Draw Out to Oneness - By Daniel Mattsson-Boze



I recently learned about the idea of Greeting in Romans 16. Greeting is not just saying “Hi” to other believers, but it is to embrace, to be joined, a union, to visit or joyfully welcome a person (Strong’s and Thayer’s dictionaries).


As I was reading through the Bible this year, I came across 1 Peter 5:13, and 14 which ends the same way as Romans 16; with the encouragement to greet. 1 Peter 5:13-14 says, “She who is at Babylon, who is likewise chosen, sends you greetings, and so does Mark, my son. Greet one another with the kiss of love. Peace to all of you who are in Christ.” This prompted me to see if the word Greet was the same as it was in Romans. It turns out that it is, but I discovered something interesting about the meaning of the word.


The Strong’s Dictionary definition of Greet is, g0782. ἀσπάζομαι aspazomai; which is from 2 words: from 1 (as a particle of union), and a presumed form of 4685; to enfold in the arms, i.e. (by implication) to salute, (figuratively) to welcome: — embrace, greet, salute, take leave. The interesting part is that the first part of the word is a particle has the meaning of union. The second part of the word is from Strong’s 4685. This definition is, σπάω spaō; a primary verb; to draw: — draw (out).


This gives us an insightful way of looking at greeting. Greeting is visiting or gathering with other saints to draw out the oneness that we already have through the Spirit. Greeting is not to spy on the saints to make sure they are "doing the right thing", but it is to evoke the reality of what the Spirit has accomplished in and among us.


A friend of mine and I have been visiting some small gatherings that meet in homes over the past few months. Sometimes these gatherings start off somewhat chaotically, not in a bad way; almost like a car trying to get traction in the snow. Various people are sharing, which at first things seem disjointed, but then something happens. There is a coalescing of the Spirit and an opening of our spirits to the Lord.
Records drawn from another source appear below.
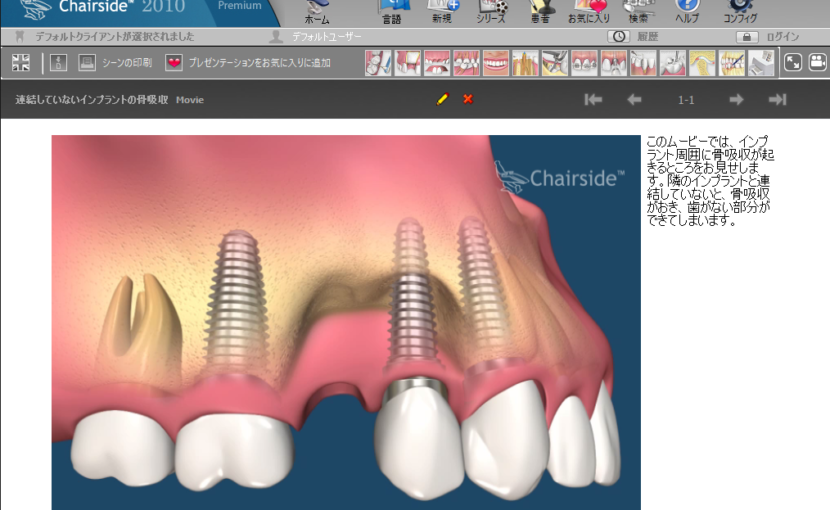The height and width of the screenshot is (510, 830).
Task: Select the smiling teeth category thumbnail
Action: point(496,63)
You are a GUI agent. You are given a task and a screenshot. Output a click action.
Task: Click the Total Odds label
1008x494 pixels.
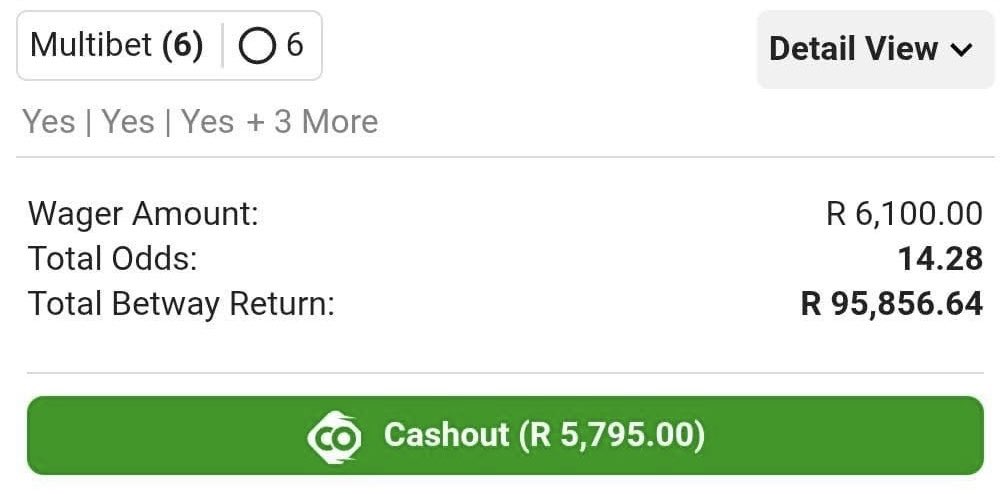point(112,259)
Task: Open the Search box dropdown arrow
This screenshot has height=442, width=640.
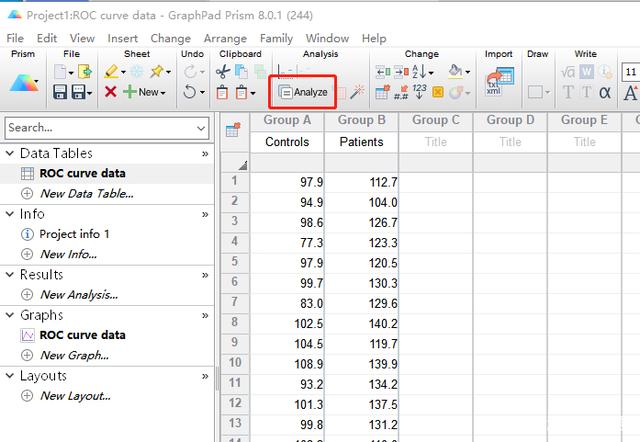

I have noticed at nearly every gathering of this type that they end with a surprising oneness. Again, just like a car getting traction in the snow, things have to slow down a bit before they become oriented. When the Lord is building his ekklesia the building will not be according to my way, but according to his desire and pleasure. The outcome of any particular gathering that is being led by the Spirit is pleasing to the Lord, and regardless of whether or not I am comfortable with it, there is a sense that the Lord is pleased by everyone in the gathering.

So greeting saints in another gathering, one you are not used to, or better yet, one you are not comfortable with, becomes a backdrop to see how the Lord will work to get a oneness that is beyond anything we could imagine or manufacture, and certainly beyond the unity that religion can attain by politics and compromise.


Song of Songs 1:4 says, “Draw me, we will run after you!” The drawing out is something we can let the Lord do through us which will result in oneness. “Draw me” is the first part. Let the Lord draw you to himself so that you know him and know how to draw others to Him. “We (together) will run after you” is the second part. The result of letting the Lord draw you to himself is that others will be drawn to the Lord with you.